* _Data for this exercise_:
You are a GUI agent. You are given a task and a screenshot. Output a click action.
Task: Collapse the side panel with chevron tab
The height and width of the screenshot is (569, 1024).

==

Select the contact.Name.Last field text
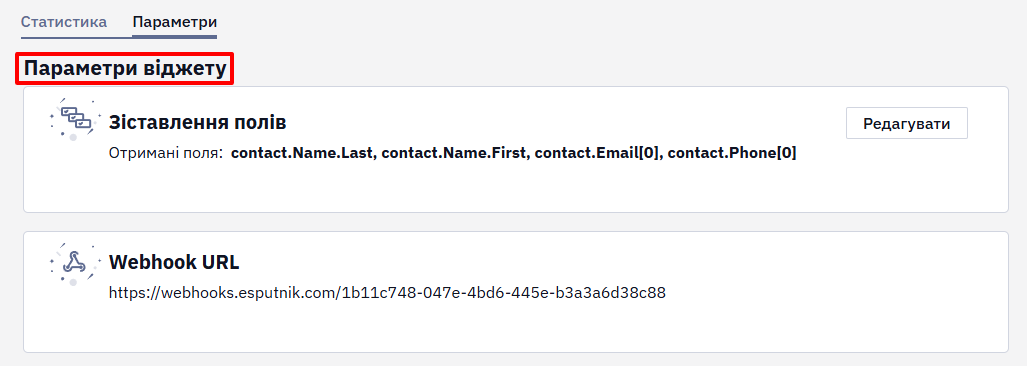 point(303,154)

* _Directions_: Look above for the line with "You are a GUI" and the line with "The height and". Retype those two lines and every line between them exactly, adding nothing.

* _Problem solution_:
You are a GUI agent. You are given a task and a screenshot. Output a click action.
Task: Collapse the side panel with chevron tab
The height and width of the screenshot is (569, 1024).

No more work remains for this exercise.